I think the difficulties you so trenchantly describe may reflect a more general problem, which haunts 'nation-building' projects.

A nation is, first and foremost, a community of people who see themselves in a certain way: that is, as individuals, having something in common with other similar individuals, which is of transcendent importance in relation to their political loyalties. What this something is varies from case to case: culture commonly enters in, as do language and ethnicity, and religion can sometimes be critical -- although it is not necessarily.

If a nation, as it were, exists in people's heads, then national institutions -- like a national police -- make sense and may perhaps be made to function effectively. Trying to create effective national institutions, if the nation does not exist in people's heads, is a waste of labour.

In relation to Afghanistan, a nation-building project implies that people in Washington or London could remodel the sense of themselves of people in Afghanistan: which is fatuous.

Alien powers can create a sense of nationhood -- but that is, commonly, in reaction against them. The role of Napoleon's armies in creating German -- and Russian -- nationalism, or of the British in creating Indian nationalism, being cases in point.

F B Ali

David,

You are right about the absolute need for a people to feel that they are a nation before national institutions can be built or can function effectively. The large majority of the Afghan people (and especially the Pashtuns) feel part of their family, clan and tribe, but not of this Western construct of an “Afghan nation”.

It is correct that the British helped create Indian nationalism, but not quite in the way you imply. They created one country (“India”) in the sub-continent, and when the means of communication began to flourish in it in the early 20th century, a sense of Indian nationhood began to sprout among literate inhabitants of this country. This nascent nationalism was then forged in the struggle for independence and spread widely among the masses. (It was only later, when independence became a tangible prospect, that older nationalisms began to arise among some sections of the population).

FB

curious

game is over for afghanistan. It's free for all phase.

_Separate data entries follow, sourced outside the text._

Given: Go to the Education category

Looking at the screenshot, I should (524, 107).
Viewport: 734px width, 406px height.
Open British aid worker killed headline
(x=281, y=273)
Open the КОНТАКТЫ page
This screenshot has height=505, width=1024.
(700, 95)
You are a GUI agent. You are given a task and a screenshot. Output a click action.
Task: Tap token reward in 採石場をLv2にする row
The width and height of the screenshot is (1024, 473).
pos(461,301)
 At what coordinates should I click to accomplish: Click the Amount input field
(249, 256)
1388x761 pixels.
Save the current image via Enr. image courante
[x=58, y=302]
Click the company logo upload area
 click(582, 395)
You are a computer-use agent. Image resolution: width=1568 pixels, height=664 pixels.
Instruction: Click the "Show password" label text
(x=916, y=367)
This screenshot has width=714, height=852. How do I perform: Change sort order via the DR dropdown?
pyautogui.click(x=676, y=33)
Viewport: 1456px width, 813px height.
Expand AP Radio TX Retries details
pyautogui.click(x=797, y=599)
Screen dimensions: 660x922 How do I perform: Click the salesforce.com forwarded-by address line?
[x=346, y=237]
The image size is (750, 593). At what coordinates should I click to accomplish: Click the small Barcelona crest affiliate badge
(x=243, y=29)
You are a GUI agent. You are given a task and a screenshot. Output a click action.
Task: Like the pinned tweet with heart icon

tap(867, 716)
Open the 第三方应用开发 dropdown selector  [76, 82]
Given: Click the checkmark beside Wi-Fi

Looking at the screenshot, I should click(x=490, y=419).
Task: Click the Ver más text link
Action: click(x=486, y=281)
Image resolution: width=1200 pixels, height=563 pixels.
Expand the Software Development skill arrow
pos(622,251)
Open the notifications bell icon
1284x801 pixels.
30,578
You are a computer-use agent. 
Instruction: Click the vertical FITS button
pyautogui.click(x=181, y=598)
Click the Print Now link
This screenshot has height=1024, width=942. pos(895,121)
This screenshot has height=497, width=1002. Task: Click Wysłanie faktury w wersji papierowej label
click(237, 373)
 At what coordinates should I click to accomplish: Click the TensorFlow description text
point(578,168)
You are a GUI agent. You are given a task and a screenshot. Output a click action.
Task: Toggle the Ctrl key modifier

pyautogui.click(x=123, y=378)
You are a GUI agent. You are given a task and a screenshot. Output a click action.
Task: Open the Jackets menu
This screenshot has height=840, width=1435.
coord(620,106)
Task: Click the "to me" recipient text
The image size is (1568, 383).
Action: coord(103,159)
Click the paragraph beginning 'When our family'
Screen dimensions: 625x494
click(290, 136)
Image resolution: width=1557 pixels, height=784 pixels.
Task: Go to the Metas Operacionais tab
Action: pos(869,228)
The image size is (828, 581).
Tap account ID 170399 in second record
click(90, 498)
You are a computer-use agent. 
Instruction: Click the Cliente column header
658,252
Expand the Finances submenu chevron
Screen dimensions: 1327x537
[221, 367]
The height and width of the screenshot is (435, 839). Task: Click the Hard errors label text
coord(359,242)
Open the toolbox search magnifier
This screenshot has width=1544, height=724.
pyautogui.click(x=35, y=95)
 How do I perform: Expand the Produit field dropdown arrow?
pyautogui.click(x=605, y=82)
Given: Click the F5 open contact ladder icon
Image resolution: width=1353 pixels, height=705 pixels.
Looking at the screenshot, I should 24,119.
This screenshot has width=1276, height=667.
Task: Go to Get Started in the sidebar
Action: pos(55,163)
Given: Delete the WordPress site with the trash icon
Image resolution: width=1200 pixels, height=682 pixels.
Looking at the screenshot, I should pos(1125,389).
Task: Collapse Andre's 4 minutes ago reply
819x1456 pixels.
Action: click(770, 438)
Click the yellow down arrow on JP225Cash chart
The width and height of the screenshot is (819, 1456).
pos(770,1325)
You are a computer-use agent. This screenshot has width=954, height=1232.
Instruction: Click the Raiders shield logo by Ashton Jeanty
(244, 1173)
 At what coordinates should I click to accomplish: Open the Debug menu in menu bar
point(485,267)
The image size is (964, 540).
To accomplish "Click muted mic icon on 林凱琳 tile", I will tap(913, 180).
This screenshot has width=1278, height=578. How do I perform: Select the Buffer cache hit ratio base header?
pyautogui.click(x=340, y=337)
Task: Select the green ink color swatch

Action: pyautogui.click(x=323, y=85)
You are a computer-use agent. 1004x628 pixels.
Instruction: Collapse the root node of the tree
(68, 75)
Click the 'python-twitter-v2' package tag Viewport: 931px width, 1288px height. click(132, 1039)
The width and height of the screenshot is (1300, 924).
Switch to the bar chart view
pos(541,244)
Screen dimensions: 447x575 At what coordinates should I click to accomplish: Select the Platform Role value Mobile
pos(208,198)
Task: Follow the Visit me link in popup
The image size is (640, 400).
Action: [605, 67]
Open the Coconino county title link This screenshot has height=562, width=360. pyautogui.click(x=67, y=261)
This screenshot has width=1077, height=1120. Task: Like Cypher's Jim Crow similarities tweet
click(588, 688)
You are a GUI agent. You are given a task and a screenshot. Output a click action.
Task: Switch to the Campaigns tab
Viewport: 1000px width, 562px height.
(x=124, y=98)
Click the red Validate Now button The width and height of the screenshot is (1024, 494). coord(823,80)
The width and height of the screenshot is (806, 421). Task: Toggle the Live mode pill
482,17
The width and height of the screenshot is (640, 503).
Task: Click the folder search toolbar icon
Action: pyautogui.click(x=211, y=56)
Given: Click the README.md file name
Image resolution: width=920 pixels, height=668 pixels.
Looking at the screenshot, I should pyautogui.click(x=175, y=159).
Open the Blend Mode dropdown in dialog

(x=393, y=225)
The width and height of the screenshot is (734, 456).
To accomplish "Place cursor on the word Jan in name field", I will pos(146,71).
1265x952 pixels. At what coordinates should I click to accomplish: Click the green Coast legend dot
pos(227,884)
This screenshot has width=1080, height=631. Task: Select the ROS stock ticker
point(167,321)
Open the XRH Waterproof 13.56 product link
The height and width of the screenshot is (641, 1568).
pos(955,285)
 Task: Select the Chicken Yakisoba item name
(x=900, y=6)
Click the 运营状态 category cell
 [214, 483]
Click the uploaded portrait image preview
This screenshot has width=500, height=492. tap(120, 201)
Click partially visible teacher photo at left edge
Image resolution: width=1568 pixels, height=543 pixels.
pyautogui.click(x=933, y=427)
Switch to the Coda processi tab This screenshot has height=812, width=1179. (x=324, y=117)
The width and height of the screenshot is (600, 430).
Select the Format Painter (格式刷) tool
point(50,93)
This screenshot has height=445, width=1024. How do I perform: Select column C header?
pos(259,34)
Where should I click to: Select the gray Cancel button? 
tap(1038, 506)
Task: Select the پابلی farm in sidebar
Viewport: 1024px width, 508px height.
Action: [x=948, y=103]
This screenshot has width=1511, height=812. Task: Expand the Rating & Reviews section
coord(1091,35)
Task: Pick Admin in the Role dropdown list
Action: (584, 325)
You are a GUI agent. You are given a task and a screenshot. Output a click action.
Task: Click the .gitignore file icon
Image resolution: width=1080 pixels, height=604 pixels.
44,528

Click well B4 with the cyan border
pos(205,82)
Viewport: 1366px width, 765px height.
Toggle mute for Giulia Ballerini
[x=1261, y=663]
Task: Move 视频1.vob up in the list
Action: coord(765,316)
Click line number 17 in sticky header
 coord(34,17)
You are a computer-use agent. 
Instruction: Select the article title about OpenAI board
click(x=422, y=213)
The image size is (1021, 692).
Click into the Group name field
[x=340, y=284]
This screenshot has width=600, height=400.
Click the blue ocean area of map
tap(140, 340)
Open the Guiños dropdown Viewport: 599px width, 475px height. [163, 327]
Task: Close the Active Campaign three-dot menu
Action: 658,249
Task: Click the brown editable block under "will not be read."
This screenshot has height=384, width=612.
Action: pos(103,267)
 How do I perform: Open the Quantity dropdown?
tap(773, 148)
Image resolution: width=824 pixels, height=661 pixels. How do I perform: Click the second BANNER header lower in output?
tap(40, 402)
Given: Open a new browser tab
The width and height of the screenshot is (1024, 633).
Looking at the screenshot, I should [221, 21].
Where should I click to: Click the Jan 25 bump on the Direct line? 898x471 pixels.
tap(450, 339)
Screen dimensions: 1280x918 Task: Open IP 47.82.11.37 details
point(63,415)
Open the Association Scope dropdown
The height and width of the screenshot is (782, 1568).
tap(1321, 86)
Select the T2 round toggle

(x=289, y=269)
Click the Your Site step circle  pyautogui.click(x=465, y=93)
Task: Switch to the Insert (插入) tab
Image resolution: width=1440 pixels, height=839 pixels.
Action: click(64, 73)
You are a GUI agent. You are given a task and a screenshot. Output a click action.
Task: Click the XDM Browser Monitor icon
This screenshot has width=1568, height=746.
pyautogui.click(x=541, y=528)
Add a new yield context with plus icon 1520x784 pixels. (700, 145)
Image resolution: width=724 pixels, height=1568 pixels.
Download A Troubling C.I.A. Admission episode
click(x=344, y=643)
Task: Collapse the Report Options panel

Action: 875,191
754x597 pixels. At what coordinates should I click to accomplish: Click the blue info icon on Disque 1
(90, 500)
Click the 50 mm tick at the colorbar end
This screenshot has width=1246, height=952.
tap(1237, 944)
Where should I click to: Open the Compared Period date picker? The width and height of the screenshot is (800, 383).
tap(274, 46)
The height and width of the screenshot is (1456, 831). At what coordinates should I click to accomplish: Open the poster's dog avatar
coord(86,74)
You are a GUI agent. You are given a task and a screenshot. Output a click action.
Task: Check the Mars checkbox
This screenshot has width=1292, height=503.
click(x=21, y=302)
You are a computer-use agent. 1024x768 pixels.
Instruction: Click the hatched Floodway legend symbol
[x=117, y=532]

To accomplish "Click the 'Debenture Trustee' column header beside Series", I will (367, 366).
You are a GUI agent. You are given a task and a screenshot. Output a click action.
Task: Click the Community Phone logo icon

http://news-en.trend.az/politics/foreign/1513583.html

Everybody knows about such projects as oil pipeline from Kazakhstan to China - Atasu-Alashankou. The second section of this pipeline is being put into operation. Moreover, the agreement on gas supply to China was signed between China and Turkmenistan.

Gusev said that such famous U.S analysts as Zbignev Bzhezinsky, consider that the USA will be able to aim undermining activity of Islamic organizations for China to create chaos there. So, the USA will try to undermine its competitor (China), growing more and more, inside.

"Last events in Xinjiang Uygur Autonomous region testify that these attempts are being taken. It is so-called theory of governed chaos," candidate of historic sciences, Gusev, said.

He said that this state of affairs in Central Asia will preserve for a long time. "Moreover, Central Asian elite are easily outbid. The last example with U.S base in Kyrgyzstan indicates to it clearly," expert said.